Vascular Response to Microbeam Radiation Therapy In Vivo Using a Murine Window Chamber Tumor Model
M Dewhirst1*, A Fontanella2, G Palmer3, M Boss4, J Zhang5, M Hadsell6, S Chang7, (1) Duke University Medical Center, Durham, NC, (2) Duke University, Durham, NC, (3) Duke University, Durham, NC, (4) Duke University, Durham, NC, (5) Univ North Carolina, Chapel Hill, NC, (6) University of North Carolina at Chapel Hill, ,,(7) UNC School of Medicine, Chapel Hill, NCTH-A-BRB-4 Thursday 8:00:00 AM - 9:55:00 AM Room: Ballroom B
Microbeam Radiation Therapy (MRT) has shown a marked tumor-specific effect.

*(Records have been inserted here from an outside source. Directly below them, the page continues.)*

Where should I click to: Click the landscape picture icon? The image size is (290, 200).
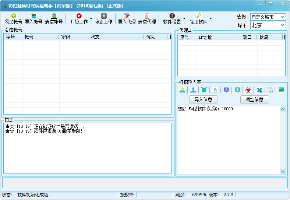281,90
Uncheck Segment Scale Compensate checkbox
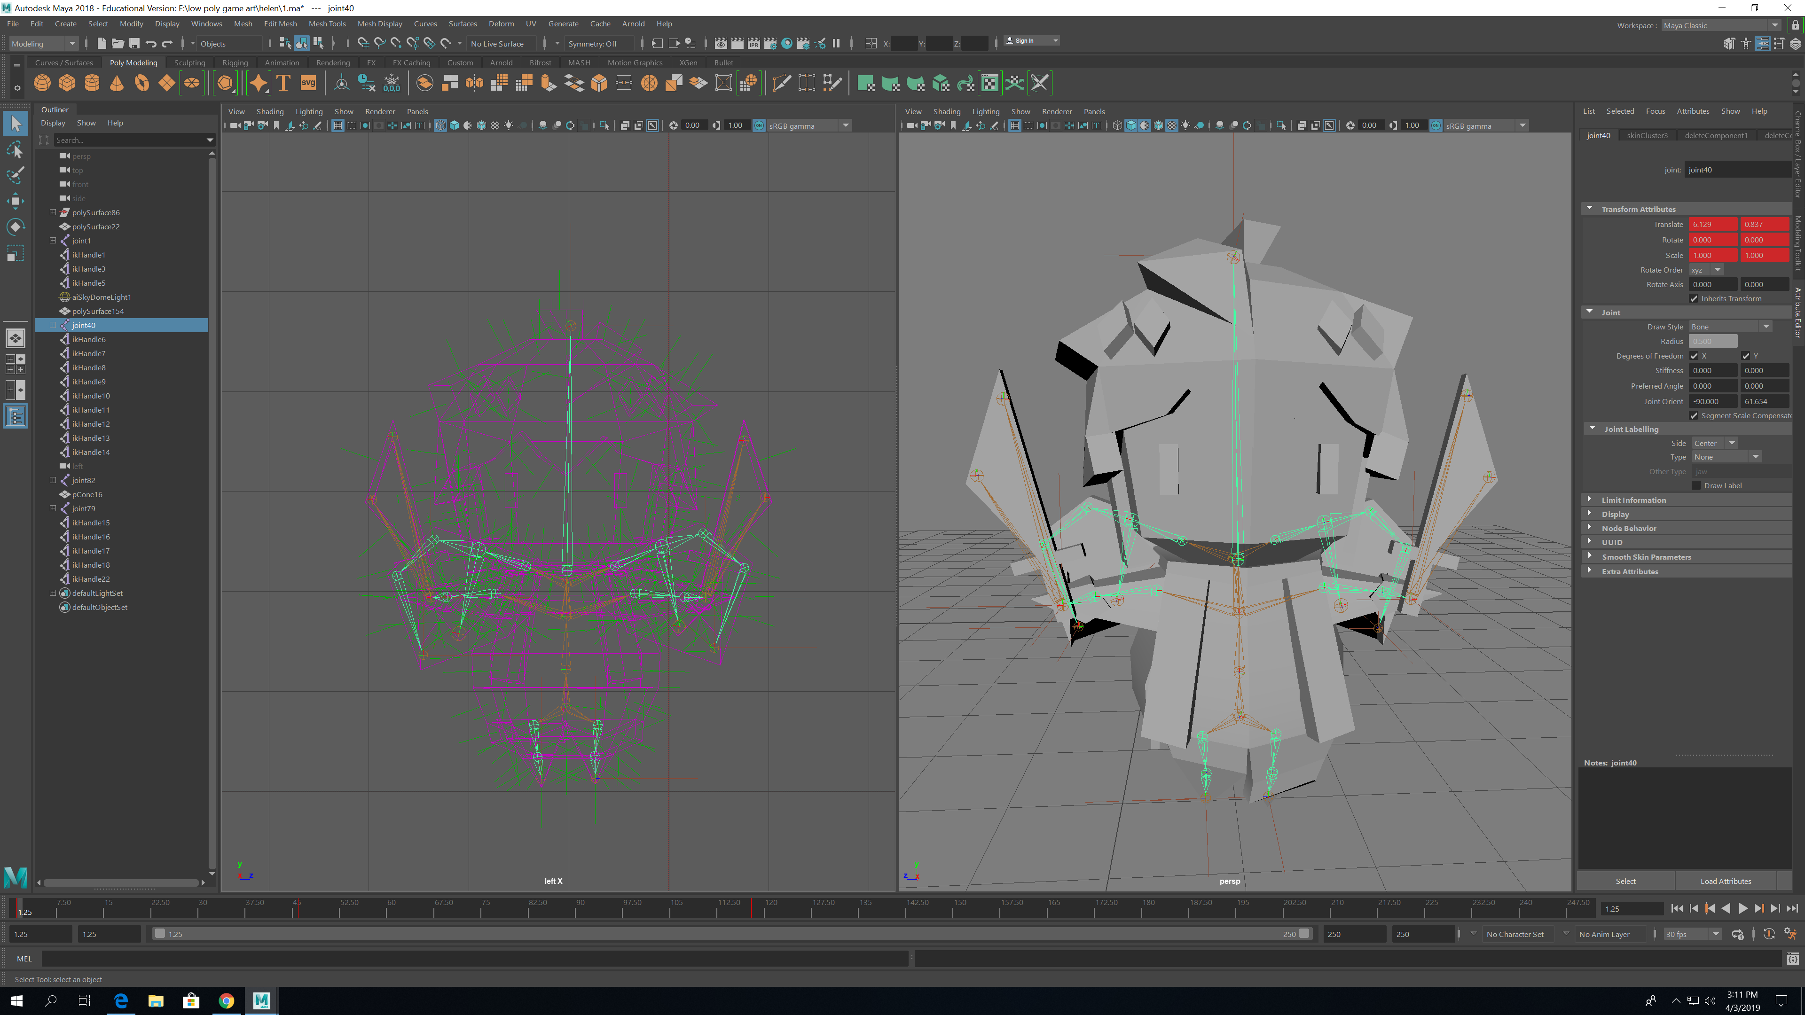 1694,415
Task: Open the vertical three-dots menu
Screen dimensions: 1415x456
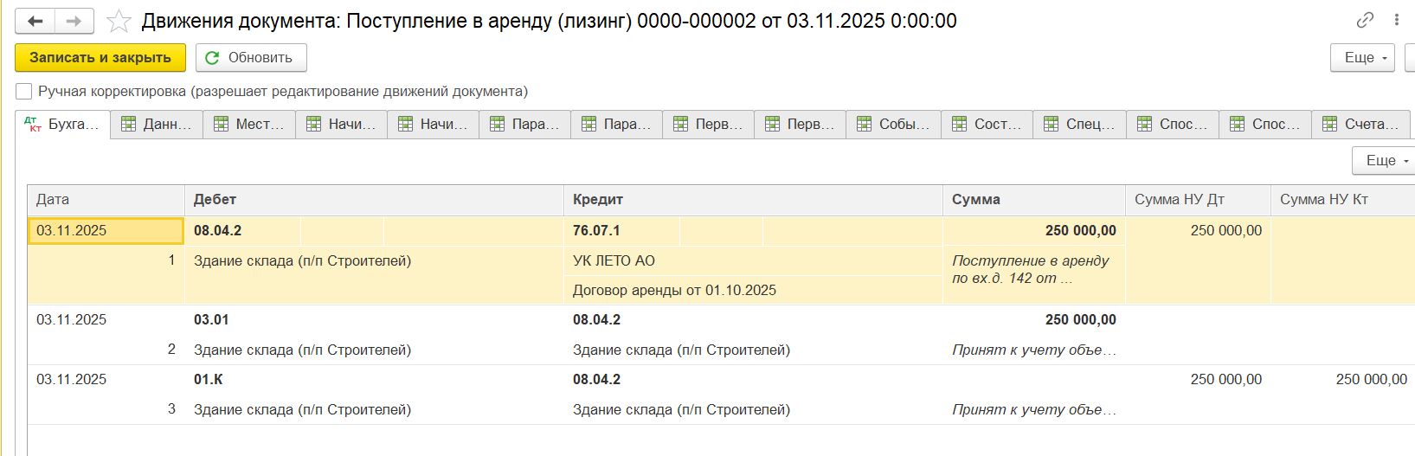Action: [x=1396, y=20]
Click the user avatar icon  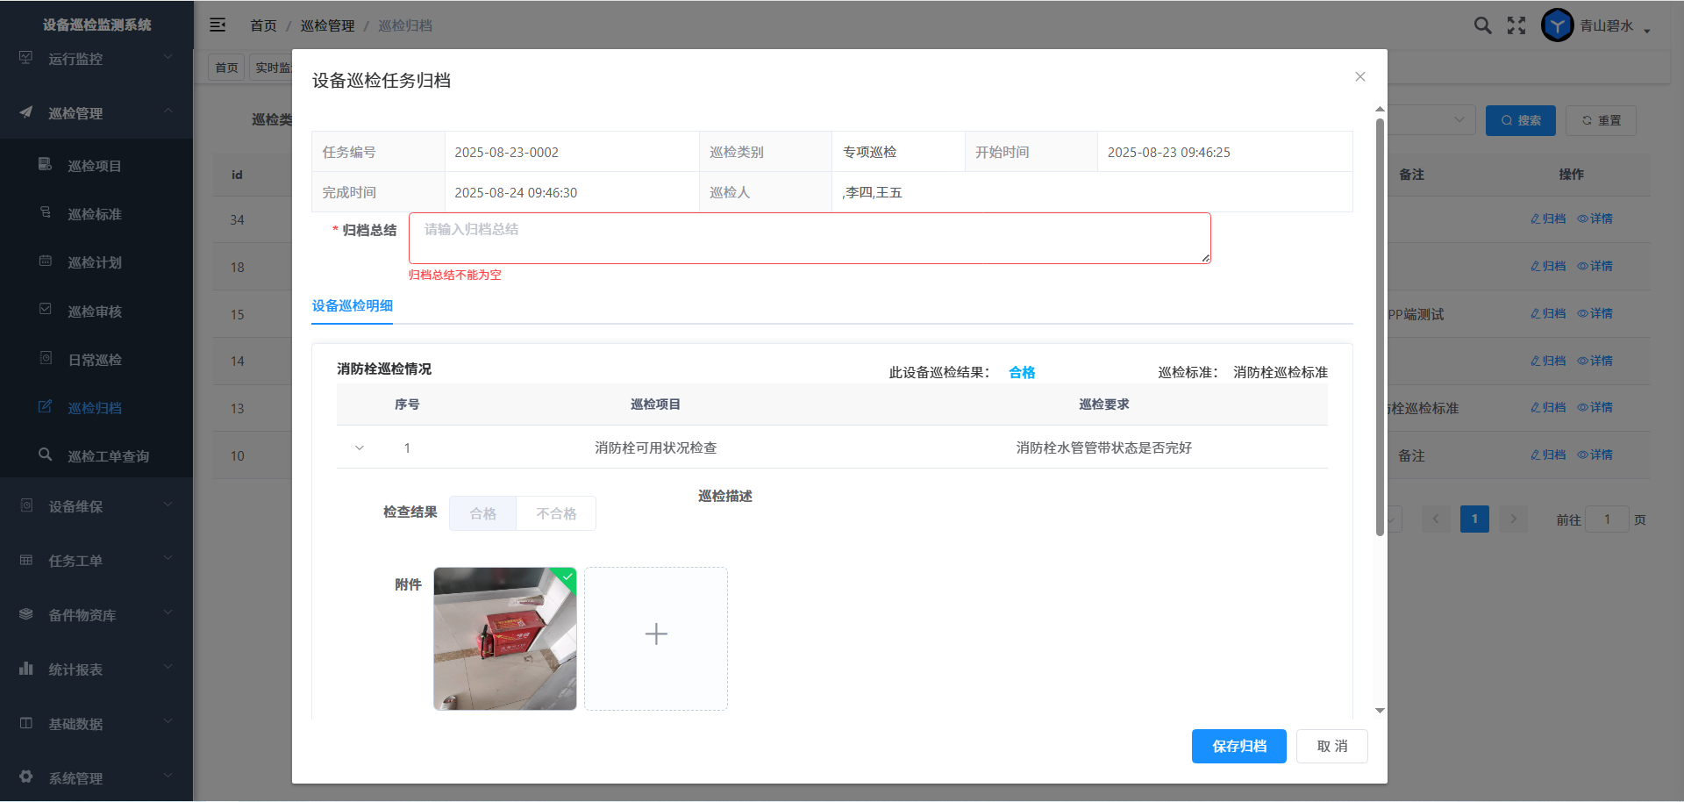click(1557, 25)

The tissue-sparing property of this unique treatment is possibly facilitated by efficient normal-vessel repair mechanisms, contrary to the catastrophic disruption of poorly regulated tumor-associated vasculature. However, significant controversy exists with regard to the role of endothelial cell death in radiation response. It is possible that the direct killing of tumor vasculature may increase radiation response within the tumor due to either oxygen/nutrient deprivation or through the “bystander effect”. The aim of this study was to characterize the vascular response to MRT in vivo using a murine window chamber model over an extended time course.

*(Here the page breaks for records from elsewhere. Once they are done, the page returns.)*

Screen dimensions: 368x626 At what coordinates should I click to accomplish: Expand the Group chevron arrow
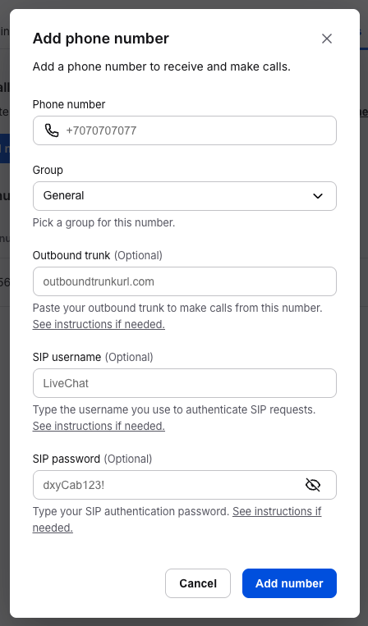(318, 196)
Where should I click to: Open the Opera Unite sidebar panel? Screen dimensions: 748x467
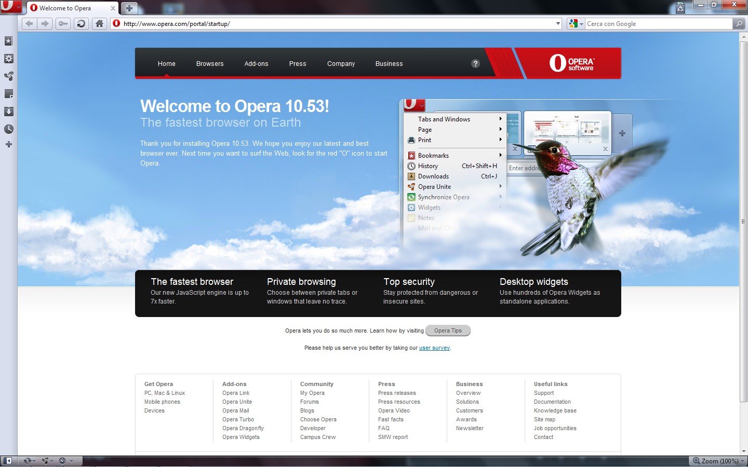(x=9, y=76)
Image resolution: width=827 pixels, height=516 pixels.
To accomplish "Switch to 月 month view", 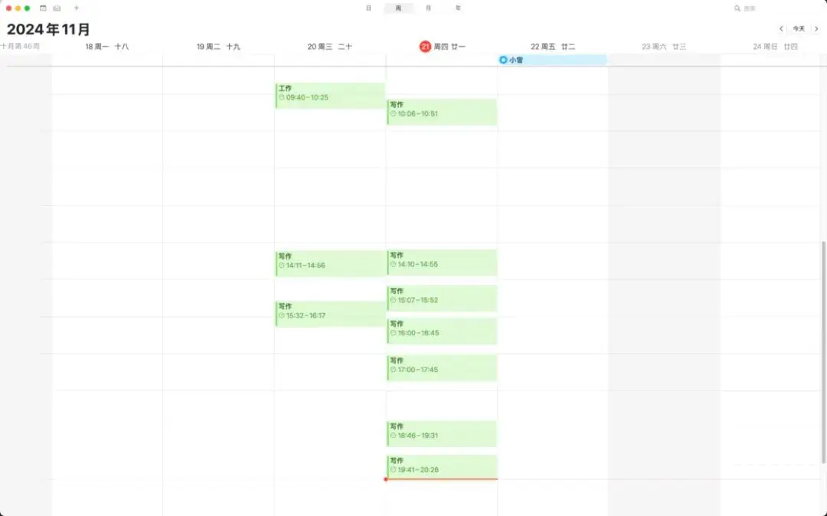I will [428, 8].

MRT treatment at various doses (300 micron single beam, 0Gy, 50Gy, 80Gy) was applied to the murine window chamber tumor model. Changes in tumor-associated vasculature after the MRT treatment utilizing intravital microscopy were profound. A robust angiogenic response was clearly present along the microbeam track in what appeared to be clusters of vessel proliferation following MRT of 50 and 80Gy. This distinctive pattern of angiogenesis was imaged through Day 7, as the irradiated track and regional microenvironment were infiltrated with a dense vascular network. In more recent experiments, we have observed infiltration of tumor cells along pre-existing vascular networks adjacent to the microbeam, to distant unirradiated sites. These types of responses were not seen in controls or in chambers following wide beam irradiation to the entire window at comparable doses. This behavior strongly suggests that the treatment is promoting epithelial mesenchymal transition, angiogenesis and local invasion. Although these observations are for microbeam treatments, the biology being observed could equally be applied to the issue of marginal miss, which is of concern for high dose conformal radiotherapy. The window chamber model provides a novel approach to direct visualization of the longitudinal vascular changes following treatment with MRT. These findings suggest that radiation induced angiogenesis at sites adjacent to the MRT beam may play an important role in modifying the tumor microenvironment. Such a response may have significant implications with regard to the understood mechanism of radiation-induced cell death.
1) Be able to describe concept of microbeam irradiation
2) understand underlying mechanisms and implications of driving angiogenic response of tumor after irradiation
This work was supported by NIH/NCI grant CA40355 and DoD grant BC083195.